● REQUIRED ACTION
Every word of the data below has to be copied faithfully.

====== DATASET RECORDS ======

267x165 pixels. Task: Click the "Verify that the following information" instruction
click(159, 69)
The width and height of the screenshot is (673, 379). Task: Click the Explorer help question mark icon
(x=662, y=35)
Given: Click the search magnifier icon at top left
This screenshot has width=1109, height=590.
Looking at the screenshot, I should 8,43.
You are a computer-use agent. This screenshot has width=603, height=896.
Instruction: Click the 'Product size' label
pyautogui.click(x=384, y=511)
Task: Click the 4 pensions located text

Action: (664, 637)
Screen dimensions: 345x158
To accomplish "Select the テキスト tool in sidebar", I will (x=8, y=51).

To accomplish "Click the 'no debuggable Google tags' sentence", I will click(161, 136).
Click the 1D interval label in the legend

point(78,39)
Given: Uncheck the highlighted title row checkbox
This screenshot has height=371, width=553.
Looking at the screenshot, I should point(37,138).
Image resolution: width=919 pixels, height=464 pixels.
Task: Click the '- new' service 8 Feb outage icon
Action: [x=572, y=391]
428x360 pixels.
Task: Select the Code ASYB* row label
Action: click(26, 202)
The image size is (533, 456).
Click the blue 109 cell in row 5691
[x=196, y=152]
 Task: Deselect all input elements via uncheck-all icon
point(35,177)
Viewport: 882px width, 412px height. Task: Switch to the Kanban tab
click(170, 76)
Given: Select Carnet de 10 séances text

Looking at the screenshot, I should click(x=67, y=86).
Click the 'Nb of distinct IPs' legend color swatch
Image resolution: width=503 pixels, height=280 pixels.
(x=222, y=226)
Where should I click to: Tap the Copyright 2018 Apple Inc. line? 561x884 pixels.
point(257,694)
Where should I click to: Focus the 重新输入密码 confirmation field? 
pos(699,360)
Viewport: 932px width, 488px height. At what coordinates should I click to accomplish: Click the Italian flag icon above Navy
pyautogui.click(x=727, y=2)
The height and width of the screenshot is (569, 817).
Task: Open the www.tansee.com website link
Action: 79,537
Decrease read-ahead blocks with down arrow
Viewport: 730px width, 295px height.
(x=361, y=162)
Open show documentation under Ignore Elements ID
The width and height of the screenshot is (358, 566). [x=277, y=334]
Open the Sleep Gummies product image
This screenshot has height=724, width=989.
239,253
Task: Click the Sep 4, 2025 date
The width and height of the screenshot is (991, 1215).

======

● WRITTEN ANSWER
267x165 pixels. Task: Click the "Verify that the following information" instruction
click(159, 69)
The width and height of the screenshot is (673, 379). Task: Click the Explorer help question mark icon
(x=662, y=35)
Given: Click the search magnifier icon at top left
This screenshot has width=1109, height=590.
Looking at the screenshot, I should 8,43.
You are a computer-use agent. This screenshot has width=603, height=896.
Instruction: Click the 'Product size' label
pyautogui.click(x=384, y=511)
Task: Click the 4 pensions located text

Action: (664, 637)
Screen dimensions: 345x158
To accomplish "Select the テキスト tool in sidebar", I will (x=8, y=51).

To accomplish "Click the 'no debuggable Google tags' sentence", I will click(161, 136).
Click the 1D interval label in the legend

point(78,39)
Given: Uncheck the highlighted title row checkbox
This screenshot has height=371, width=553.
Looking at the screenshot, I should point(37,138).
Image resolution: width=919 pixels, height=464 pixels.
Task: Click the '- new' service 8 Feb outage icon
Action: [x=572, y=391]
428x360 pixels.
Task: Select the Code ASYB* row label
Action: click(26, 202)
The image size is (533, 456).
Click the blue 109 cell in row 5691
[x=196, y=152]
 Task: Deselect all input elements via uncheck-all icon
point(35,177)
Viewport: 882px width, 412px height. Task: Switch to the Kanban tab
click(170, 76)
Given: Select Carnet de 10 séances text

Looking at the screenshot, I should click(x=67, y=86).
Click the 'Nb of distinct IPs' legend color swatch
Image resolution: width=503 pixels, height=280 pixels.
(x=222, y=226)
Where should I click to: Tap the Copyright 2018 Apple Inc. line? 561x884 pixels.
point(257,694)
Where should I click to: Focus the 重新输入密码 confirmation field? 
pos(699,360)
Viewport: 932px width, 488px height. At what coordinates should I click to accomplish: Click the Italian flag icon above Navy
pyautogui.click(x=727, y=2)
The height and width of the screenshot is (569, 817).
Task: Open the www.tansee.com website link
Action: 79,537
Decrease read-ahead blocks with down arrow
Viewport: 730px width, 295px height.
(x=361, y=162)
Open show documentation under Ignore Elements ID
The width and height of the screenshot is (358, 566). [x=277, y=334]
Open the Sleep Gummies product image
This screenshot has height=724, width=989.
239,253
Task: Click the Sep 4, 2025 date
The width and height of the screenshot is (991, 1215).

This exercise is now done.